A partir du moment où nous avons cru héroïque de cautionner les caricatures de Mahomet, nous avons signé notre arrêt de mort. Nous avons refusé d’admettre qu’en se foutant de la gueule du prophète, on humiliait les mecs d’ici qui y croyaient – c’est-à-dire essentiellement des pauvres, issus de l’immigration, sans débouchés, habitant dans des taudis de misère. Ce n’était pas leur croyance qu’il fallait attaquer, mais leurs conditions de vie. A partir de ce moment-là, seulement, nous aurions pu être, sinon crédibles, du moins audibles. Pendant des années, nous avons, d’un côté, tenus la population maghrébine issue de l’immigration dans la misère crasse, pendant que, de l’autre, avec l’excuse d’exporter la démocratie, nous avons attaqué l’Irak, la Libye, la Syrie dans l’espoir de récupérer leurs richesses, permettant à des bandes organisées d’y prospérer, de créer ces groupes armés dans le style de Al Quaïda ou de Daesch, et, in fine, de financer les exécutions terroristes que nous déplorons aujourd’hui. Et au milieu de ça, pour se détendre, qu’est-ce qu’on faisait ? On se foutait de la gueule de Mahomet. Il n’y avait pas besoin d’être bien malin pour se douter que, plus on allait continuer dans cette voie, plus on risquait de se faire tuer par un ou deux mecs qui s’organiseraient. Sur les millions qui, à tort ou à raison, se sentaient visés, il y en aurait forcément un ou deux qui craqueraient. Ils ont craqué. Ils sont allés « venger le prophète ». Mais en réalité, en « vengeant le prophète », ils nous ont surtout fait savoir que le monde qu’on leur proposait leur semblait bien pourri.

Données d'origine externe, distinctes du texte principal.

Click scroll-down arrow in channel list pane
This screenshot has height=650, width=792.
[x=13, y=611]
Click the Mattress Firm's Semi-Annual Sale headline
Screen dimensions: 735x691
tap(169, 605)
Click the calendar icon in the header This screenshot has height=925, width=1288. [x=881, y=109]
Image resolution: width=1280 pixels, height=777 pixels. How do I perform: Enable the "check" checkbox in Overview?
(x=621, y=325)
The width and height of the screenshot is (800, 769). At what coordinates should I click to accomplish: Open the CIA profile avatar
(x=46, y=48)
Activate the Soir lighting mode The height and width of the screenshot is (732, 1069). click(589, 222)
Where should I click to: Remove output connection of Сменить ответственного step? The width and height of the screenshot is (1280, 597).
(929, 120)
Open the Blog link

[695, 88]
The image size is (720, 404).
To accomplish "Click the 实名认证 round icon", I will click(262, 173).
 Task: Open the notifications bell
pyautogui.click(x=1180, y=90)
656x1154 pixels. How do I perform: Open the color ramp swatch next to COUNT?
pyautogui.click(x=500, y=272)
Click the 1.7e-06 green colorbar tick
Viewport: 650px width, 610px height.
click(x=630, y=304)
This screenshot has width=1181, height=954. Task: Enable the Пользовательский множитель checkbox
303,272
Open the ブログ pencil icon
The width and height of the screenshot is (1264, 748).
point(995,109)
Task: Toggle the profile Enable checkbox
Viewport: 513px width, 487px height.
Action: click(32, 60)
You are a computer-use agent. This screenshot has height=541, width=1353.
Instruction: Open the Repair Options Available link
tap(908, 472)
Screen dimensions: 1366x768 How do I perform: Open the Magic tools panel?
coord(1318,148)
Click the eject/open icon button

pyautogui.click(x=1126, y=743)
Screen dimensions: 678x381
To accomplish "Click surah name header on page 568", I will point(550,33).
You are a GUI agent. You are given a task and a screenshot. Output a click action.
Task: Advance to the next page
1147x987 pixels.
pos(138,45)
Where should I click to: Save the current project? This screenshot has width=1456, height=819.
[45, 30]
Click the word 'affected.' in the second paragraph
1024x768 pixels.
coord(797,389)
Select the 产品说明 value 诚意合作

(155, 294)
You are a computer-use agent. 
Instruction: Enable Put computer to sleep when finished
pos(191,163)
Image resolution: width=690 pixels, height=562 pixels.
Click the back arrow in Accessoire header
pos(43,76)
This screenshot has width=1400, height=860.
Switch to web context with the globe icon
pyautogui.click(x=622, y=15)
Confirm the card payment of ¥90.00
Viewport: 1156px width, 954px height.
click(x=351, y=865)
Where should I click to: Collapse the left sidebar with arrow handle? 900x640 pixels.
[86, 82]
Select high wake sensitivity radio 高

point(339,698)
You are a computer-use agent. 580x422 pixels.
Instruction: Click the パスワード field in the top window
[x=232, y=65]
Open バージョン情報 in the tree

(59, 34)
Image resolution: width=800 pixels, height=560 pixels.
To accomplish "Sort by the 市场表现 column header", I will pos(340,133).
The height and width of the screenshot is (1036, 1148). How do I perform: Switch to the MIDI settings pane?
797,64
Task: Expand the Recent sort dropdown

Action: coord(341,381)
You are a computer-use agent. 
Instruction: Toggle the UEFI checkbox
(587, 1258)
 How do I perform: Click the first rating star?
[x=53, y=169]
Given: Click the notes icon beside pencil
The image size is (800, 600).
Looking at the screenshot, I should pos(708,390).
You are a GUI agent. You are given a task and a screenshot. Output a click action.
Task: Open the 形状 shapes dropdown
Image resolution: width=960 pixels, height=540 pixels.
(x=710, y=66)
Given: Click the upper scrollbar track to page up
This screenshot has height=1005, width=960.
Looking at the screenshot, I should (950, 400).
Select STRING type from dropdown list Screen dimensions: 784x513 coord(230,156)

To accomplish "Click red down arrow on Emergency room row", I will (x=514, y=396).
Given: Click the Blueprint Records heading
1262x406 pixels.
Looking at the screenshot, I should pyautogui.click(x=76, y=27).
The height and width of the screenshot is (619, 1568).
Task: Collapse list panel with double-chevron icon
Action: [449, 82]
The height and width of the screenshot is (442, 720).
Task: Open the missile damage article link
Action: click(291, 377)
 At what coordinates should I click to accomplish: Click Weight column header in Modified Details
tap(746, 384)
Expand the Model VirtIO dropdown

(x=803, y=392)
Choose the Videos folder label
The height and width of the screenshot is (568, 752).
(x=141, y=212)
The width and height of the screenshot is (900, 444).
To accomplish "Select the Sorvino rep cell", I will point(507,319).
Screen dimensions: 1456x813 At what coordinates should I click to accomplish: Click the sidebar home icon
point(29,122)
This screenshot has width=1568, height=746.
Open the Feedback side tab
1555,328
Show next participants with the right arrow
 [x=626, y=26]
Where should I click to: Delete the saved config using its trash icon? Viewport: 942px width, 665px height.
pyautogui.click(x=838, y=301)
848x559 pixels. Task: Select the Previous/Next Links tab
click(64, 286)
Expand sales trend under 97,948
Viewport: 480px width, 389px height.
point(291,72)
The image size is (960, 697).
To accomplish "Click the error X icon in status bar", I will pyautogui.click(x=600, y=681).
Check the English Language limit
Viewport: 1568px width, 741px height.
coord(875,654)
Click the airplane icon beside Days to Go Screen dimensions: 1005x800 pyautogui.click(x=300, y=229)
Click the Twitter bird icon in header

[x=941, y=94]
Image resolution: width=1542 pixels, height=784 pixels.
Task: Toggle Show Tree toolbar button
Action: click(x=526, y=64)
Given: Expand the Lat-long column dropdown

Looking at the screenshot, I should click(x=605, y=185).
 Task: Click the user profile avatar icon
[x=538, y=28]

Nous ne sommes pas tués par des vieux, des chefs, des gouvernements ou des états. Nous sommes tués par nos enfants. Nous sommes tués par la dernière génération d’enfants que produit le capitalisme occidental. Et certains de ces enfants ne se contentent pas, comme ceux des générations précédentes, de choisir entre nettoyer nos chiottes ou dealer notre coke. Certains de ces enfants ont décidé de nous rayer de la carte, nous : les connards qui chient à la gueule de leur pauvreté et de leurs croyances.

Nous sommes morts, mais ce n’est rien par rapport à ceux qui viennent. C’est pour ceux qui viennent qu’il faut être tristes, surtout. Eux, nous les avons mis dans la prison du Temps : une époque qui sera de plus en plus étroitement surveillée et attaquée, un monde qui se partagera, comme l’Amérique de Bush, et pire que l’Amérique de Bush, entre terrorisme et opérations de police, entre des gosses qui se font tuer, et des flics qui déboulent après pour regarder le résultat. Alors oui, nous sommes tous Charlie, c’est-à-dire les victimes d’un storytelling dégueulasse, destiné à diviser les pauvres entre eux sous l’œil des ordures qui nous gouvernent ; nous sommes tous des somnambules dans le cauchemar néo-conservateur destiné à préserver les privilèges des plus riches et accroître la misère et la domesticité des pauvres. Nous sommes tous Charlie, c’est-à-dire les auteurs de cette parade sordide. Bienvenue dans un monde de plomb.